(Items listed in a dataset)

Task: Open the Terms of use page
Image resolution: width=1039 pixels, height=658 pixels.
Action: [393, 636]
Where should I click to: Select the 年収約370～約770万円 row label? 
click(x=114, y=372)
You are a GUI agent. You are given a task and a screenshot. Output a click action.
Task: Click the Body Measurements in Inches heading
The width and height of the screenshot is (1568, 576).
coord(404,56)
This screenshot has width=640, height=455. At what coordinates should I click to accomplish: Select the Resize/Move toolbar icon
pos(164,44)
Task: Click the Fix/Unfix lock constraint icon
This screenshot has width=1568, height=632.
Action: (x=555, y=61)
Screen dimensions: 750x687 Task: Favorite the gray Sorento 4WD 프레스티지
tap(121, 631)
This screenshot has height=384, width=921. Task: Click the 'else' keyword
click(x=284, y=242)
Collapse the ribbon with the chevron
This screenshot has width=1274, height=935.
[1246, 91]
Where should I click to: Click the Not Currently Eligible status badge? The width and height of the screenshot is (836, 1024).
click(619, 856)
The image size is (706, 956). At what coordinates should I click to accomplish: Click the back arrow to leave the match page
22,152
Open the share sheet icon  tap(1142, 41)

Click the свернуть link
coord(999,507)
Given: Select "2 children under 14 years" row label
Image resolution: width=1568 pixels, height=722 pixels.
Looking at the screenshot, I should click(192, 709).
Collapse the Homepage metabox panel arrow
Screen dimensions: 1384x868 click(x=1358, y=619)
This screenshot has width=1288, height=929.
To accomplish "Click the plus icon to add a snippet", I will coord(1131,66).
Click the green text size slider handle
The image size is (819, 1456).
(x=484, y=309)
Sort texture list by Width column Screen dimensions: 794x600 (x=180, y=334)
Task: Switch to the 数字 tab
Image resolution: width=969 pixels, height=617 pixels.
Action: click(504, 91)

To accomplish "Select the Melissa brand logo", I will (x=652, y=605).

EXERCISE OBJECTIVE
Count the lines of the items above that contain the string "resolution", with case significant, and reply with the number alone.

FINISHED TASK
3